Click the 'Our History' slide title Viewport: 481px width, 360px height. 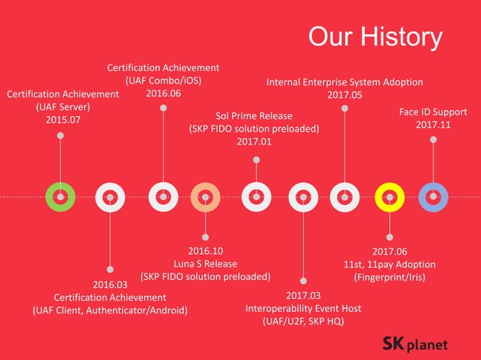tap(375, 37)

====

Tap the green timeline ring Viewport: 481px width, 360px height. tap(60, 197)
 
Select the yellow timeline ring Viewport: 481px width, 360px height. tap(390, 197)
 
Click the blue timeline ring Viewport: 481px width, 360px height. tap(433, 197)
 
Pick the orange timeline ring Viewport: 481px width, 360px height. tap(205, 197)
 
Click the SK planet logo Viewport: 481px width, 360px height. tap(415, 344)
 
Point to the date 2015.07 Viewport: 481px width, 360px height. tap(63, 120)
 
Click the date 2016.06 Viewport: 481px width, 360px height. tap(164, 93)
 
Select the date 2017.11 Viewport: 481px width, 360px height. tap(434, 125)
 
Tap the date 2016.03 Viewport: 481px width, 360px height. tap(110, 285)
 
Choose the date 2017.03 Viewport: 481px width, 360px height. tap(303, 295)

====

# Your task:
Reproduce the lines from the line with "Tap the green" up to and including the line with "Click the blue", word for word and in the same order.

# Output:
Tap the green timeline ring Viewport: 481px width, 360px height. tap(60, 197)
 
Select the yellow timeline ring Viewport: 481px width, 360px height. tap(390, 197)
 
Click the blue timeline ring Viewport: 481px width, 360px height. tap(433, 197)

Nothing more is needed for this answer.